§ DATA FOR REVIEW
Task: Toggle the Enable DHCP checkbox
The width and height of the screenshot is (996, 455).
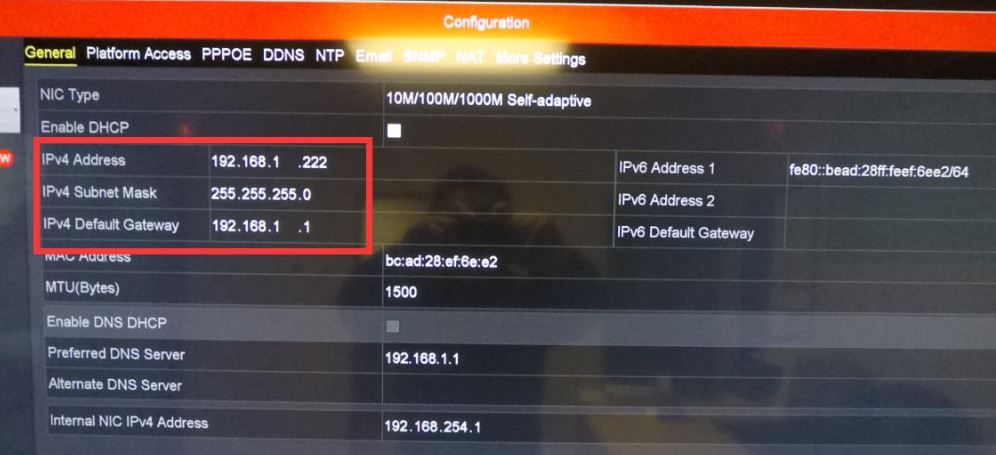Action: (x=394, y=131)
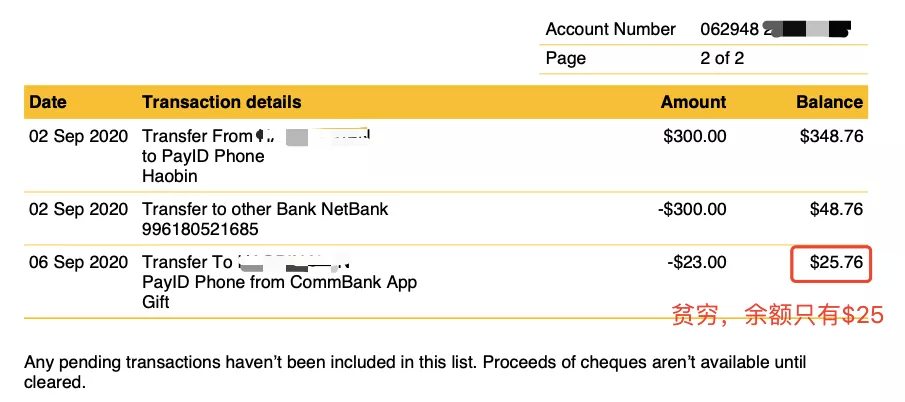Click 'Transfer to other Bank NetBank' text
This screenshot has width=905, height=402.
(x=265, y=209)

§ WHAT THE TASK ASKS
Verbatim copy, images excluded: transcribe all the entries above.

§ WRITTEN SOLUTION
Task: Toggle the Enable DHCP checkbox
The width and height of the screenshot is (996, 455).
Action: (x=394, y=131)
Click 'Transfer to other Bank NetBank' text
This screenshot has width=905, height=402.
(x=265, y=209)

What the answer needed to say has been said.